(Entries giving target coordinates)
_____

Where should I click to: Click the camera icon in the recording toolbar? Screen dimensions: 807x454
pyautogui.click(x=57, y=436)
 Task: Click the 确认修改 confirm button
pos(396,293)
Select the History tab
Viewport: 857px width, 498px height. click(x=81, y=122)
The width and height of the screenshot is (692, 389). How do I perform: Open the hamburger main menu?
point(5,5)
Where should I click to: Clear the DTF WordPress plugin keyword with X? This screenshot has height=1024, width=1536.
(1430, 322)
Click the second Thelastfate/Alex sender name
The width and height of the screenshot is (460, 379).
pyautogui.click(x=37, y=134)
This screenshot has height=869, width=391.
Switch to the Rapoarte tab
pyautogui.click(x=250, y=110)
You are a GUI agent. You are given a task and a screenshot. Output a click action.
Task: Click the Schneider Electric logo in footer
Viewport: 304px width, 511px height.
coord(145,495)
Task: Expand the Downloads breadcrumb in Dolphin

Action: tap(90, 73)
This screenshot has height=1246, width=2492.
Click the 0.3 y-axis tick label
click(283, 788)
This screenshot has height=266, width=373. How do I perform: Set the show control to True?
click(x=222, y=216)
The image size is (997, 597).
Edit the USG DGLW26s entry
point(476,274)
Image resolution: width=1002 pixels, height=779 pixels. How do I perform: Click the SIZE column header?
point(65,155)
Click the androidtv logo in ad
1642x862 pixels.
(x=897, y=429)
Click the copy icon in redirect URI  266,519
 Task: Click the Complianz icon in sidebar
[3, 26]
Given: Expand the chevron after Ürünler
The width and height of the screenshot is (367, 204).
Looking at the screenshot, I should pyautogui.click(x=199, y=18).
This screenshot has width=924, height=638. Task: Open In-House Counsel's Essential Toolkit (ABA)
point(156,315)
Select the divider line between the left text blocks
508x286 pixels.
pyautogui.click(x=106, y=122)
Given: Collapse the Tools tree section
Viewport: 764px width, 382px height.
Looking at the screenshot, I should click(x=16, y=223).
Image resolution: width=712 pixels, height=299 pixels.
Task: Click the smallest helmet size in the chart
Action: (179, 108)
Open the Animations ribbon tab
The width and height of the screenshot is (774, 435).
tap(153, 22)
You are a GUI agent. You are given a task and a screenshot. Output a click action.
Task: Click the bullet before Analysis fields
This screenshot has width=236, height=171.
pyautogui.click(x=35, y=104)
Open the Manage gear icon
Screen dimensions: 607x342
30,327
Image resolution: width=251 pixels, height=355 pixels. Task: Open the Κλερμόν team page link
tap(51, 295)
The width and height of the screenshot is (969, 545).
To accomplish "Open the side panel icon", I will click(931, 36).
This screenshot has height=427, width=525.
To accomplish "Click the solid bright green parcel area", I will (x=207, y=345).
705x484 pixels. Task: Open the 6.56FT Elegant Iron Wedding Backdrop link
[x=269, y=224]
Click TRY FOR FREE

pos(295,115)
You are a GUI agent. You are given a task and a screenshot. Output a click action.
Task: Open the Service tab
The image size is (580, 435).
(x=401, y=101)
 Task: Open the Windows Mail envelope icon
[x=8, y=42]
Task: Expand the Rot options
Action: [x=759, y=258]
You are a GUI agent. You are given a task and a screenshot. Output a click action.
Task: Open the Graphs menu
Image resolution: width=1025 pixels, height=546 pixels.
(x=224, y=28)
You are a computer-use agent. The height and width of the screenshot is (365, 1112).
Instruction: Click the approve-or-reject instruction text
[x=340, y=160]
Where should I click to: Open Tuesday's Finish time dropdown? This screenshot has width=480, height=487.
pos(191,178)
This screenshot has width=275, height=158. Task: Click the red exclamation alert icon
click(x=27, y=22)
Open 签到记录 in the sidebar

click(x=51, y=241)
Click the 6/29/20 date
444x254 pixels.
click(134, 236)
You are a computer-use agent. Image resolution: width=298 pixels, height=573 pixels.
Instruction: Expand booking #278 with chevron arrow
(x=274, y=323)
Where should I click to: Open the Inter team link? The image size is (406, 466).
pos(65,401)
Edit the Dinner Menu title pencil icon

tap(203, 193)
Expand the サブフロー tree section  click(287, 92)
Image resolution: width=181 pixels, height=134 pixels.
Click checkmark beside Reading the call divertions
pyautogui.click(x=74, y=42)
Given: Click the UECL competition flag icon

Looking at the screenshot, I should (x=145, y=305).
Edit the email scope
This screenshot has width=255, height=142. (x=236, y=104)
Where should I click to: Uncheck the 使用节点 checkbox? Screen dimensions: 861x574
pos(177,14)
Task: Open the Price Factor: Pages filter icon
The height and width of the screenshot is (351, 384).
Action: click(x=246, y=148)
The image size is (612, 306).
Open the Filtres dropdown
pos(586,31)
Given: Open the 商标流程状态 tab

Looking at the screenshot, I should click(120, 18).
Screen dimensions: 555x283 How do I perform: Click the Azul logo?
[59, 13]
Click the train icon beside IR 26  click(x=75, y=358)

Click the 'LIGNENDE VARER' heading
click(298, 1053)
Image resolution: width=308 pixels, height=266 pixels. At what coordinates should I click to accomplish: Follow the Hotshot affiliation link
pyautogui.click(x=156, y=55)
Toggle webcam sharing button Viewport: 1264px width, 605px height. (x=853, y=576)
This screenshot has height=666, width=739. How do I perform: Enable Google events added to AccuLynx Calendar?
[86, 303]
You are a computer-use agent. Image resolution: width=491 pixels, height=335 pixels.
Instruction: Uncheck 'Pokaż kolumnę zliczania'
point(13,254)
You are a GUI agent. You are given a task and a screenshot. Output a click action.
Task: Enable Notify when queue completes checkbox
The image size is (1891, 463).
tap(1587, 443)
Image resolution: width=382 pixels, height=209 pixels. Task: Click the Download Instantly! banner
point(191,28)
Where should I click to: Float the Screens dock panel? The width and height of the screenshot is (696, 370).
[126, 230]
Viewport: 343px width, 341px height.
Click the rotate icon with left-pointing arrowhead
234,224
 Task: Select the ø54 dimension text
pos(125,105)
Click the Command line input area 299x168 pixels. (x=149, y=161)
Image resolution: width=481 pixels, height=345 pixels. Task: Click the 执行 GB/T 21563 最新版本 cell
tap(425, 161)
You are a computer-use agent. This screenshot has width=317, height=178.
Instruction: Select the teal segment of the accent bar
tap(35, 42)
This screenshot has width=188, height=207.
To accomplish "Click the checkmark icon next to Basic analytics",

_____

◆ **Your instructions**: Render every line of all the items above as a JSON list of strings, one string per line, omitting blank lines.

◆ **Written response**:
[
  "Where should I click to: Click the camera icon in the recording toolbar? Screen dimensions: 807x454",
  "pyautogui.click(x=57, y=436)",
  " Task: Click the 确认修改 confirm button",
  "pos(396,293)",
  "Select the History tab",
  "Viewport: 857px width, 498px height. click(x=81, y=122)",
  "The width and height of the screenshot is (692, 389). How do I perform: Open the hamburger main menu?",
  "point(5,5)",
  "Where should I click to: Clear the DTF WordPress plugin keyword with X? This screenshot has height=1024, width=1536.",
  "(1430, 322)",
  "Click the second Thelastfate/Alex sender name",
  "The width and height of the screenshot is (460, 379).",
  "pyautogui.click(x=37, y=134)",
  "This screenshot has height=869, width=391.",
  "Switch to the Rapoarte tab",
  "pyautogui.click(x=250, y=110)",
  "You are a GUI agent. You are given a task and a screenshot. Output a click action.",
  "Task: Click the Schneider Electric logo in footer",
  "Viewport: 304px width, 511px height.",
  "coord(145,495)",
  "Task: Expand the Downloads breadcrumb in Dolphin",
  "Action: tap(90, 73)",
  "This screenshot has height=1246, width=2492.",
  "Click the 0.3 y-axis tick label",
  "click(283, 788)",
  "This screenshot has height=266, width=373. How do I perform: Set the show control to True?",
  "click(x=222, y=216)",
  "The image size is (997, 597).",
  "Edit the USG DGLW26s entry",
  "point(476,274)",
  "Image resolution: width=1002 pixels, height=779 pixels. How do I perform: Click the SIZE column header?",
  "point(65,155)",
  "Click the androidtv logo in ad",
  "1642x862 pixels.",
  "(x=897, y=429)",
  "Click the copy icon in redirect URI  266,519",
  " Task: Click the Complianz icon in sidebar",
  "[3, 26]",
  "Given: Expand the chevron after Ürünler",
  "The width and height of the screenshot is (367, 204).",
  "Looking at the screenshot, I should pyautogui.click(x=199, y=18).",
  "This screenshot has width=924, height=638. Task: Open In-House Counsel's Essential Toolkit (ABA)",
  "point(156,315)",
  "Select the divider line between the left text blocks",
  "508x286 pixels.",
  "pyautogui.click(x=106, y=122)",
  "Given: Collapse the Tools tree section",
  "Viewport: 764px width, 382px height.",
  "Looking at the screenshot, I should click(x=16, y=223).",
  "Image resolution: width=712 pixels, height=299 pixels.",
  "Task: Click the smallest helmet size in the chart",
  "Action: (179, 108)",
  "Open the Animations ribbon tab",
  "The width and height of the screenshot is (774, 435).",
  "tap(153, 22)",
  "You are a GUI agent. You are given a task and a screenshot. Output a click action.",
  "Task: Click the bullet before Analysis fields",
  "This screenshot has width=236, height=171.",
  "pyautogui.click(x=35, y=104)",
  "Open the Manage gear icon",
  "Screen dimensions: 607x342",
  "30,327",
  "Image resolution: width=251 pixels, height=355 pixels. Task: Open the Κλερμόν team page link",
  "tap(51, 295)",
  "The width and height of the screenshot is (969, 545).",
  "To accomplish \"Open the side panel icon\", I will click(931, 36).",
  "This screenshot has height=427, width=525.",
  "To accomplish \"Click the solid bright green parcel area\", I will (x=207, y=345).",
  "705x484 pixels. Task: Open the 6.56FT Elegant Iron Wedding Backdrop link",
  "[x=269, y=224]",
  "Click TRY FOR FREE",
  "pos(295,115)",
  "You are a GUI agent. You are given a task and a screenshot. Output a click action.",
  "Task: Open the Service tab",
  "The image size is (580, 435).",
  "(x=401, y=101)",
  " Task: Open the Windows Mail envelope icon",
  "[x=8, y=42]",
  "Task: Expand the Rot options",
  "Action: [x=759, y=258]",
  "You are a GUI agent. You are given a task and a screenshot. Output a click action.",
  "Task: Open the Graphs menu",
  "Image resolution: width=1025 pixels, height=546 pixels.",
  "(x=224, y=28)",
  "You are a computer-use agent. The height and width of the screenshot is (365, 1112).",
  "Instruction: Click the approve-or-reject instruction text",
  "[x=340, y=160]",
  "Where should I click to: Open Tuesday's Finish time dropdown? This screenshot has width=480, height=487.",
  "pos(191,178)",
  "This screenshot has width=275, height=158. Task: Click the red exclamation alert icon",
  "click(x=27, y=22)",
  "Open 签到记录 in the sidebar",
  "click(x=51, y=241)",
  "Click the 6/29/20 date",
  "444x254 pixels.",
  "click(134, 236)",
  "You are a computer-use agent. Image resolution: width=298 pixels, height=573 pixels.",
  "Instruction: Expand booking #278 with chevron arrow",
  "(x=274, y=323)",
  "Where should I click to: Open the Inter team link? The image size is (406, 466).",
  "pos(65,401)",
  "Edit the Dinner Menu title pencil icon",
  "tap(203, 193)",
  "Expand the サブフロー tree section  click(287, 92)",
  "Image resolution: width=181 pixels, height=134 pixels.",
  "Click checkmark beside Reading the call divertions",
  "pyautogui.click(x=74, y=42)",
  "Given: Click the UECL competition flag icon",
  "Looking at the screenshot, I should (x=145, y=305).",
  "Edit the email scope",
  "This screenshot has width=255, height=142. (x=236, y=104)",
  "Where should I click to: Uncheck the 使用节点 checkbox? Screen dimensions: 861x574",
  "pos(177,14)",
  "Task: Open the Price Factor: Pages filter icon",
  "The height and width of the screenshot is (351, 384).",
  "Action: click(x=246, y=148)",
  "The image size is (612, 306).",
  "Open the Filtres dropdown",
  "pos(586,31)",
  "Given: Open the 商标流程状态 tab",
  "Looking at the screenshot, I should click(120, 18).",
  "Screen dimensions: 555x283 How do I perform: Click the Azul logo?",
  "[59, 13]",
  "Click the train icon beside IR 26  click(x=75, y=358)",
  "Click the 'LIGNENDE VARER' heading",
  "click(298, 1053)",
  "Image resolution: width=308 pixels, height=266 pixels. At what coordinates should I click to accomplish: Follow the Hotshot affiliation link",
  "pyautogui.click(x=156, y=55)",
  "Toggle webcam sharing button Viewport: 1264px width, 605px height. (x=853, y=576)",
  "This screenshot has height=666, width=739. How do I perform: Enable Google events added to AccuLynx Calendar?",
  "[86, 303]",
  "You are a computer-use agent. Image resolution: width=491 pixels, height=335 pixels.",
  "Instruction: Uncheck 'Pokaż kolumnę zliczania'",
  "point(13,254)",
  "You are a GUI agent. You are given a task and a screenshot. Output a click action.",
  "Task: Enable Notify when queue completes checkbox",
  "The image size is (1891, 463).",
  "tap(1587, 443)",
  "Image resolution: width=382 pixels, height=209 pixels. Task: Click the Download Instantly! banner",
  "point(191,28)",
  "Where should I click to: Float the Screens dock panel? The width and height of the screenshot is (696, 370).",
  "[126, 230]",
  "Viewport: 343px width, 341px height.",
  "Click the rotate icon with left-pointing arrowhead",
  "234,224",
  " Task: Select the ø54 dimension text",
  "pos(125,105)",
  "Click the Command line input area 299x168 pixels. (x=149, y=161)",
  "Image resolution: width=481 pixels, height=345 pixels. Task: Click the 执行 GB/T 21563 最新版本 cell",
  "tap(425, 161)",
  "You are a computer-use agent. This screenshot has width=317, height=178.",
  "Instruction: Select the teal segment of the accent bar",
  "tap(35, 42)",
  "This screenshot has width=188, height=207.",
  "To accomplish \"Click the checkmark icon next to Basic analytics\","
]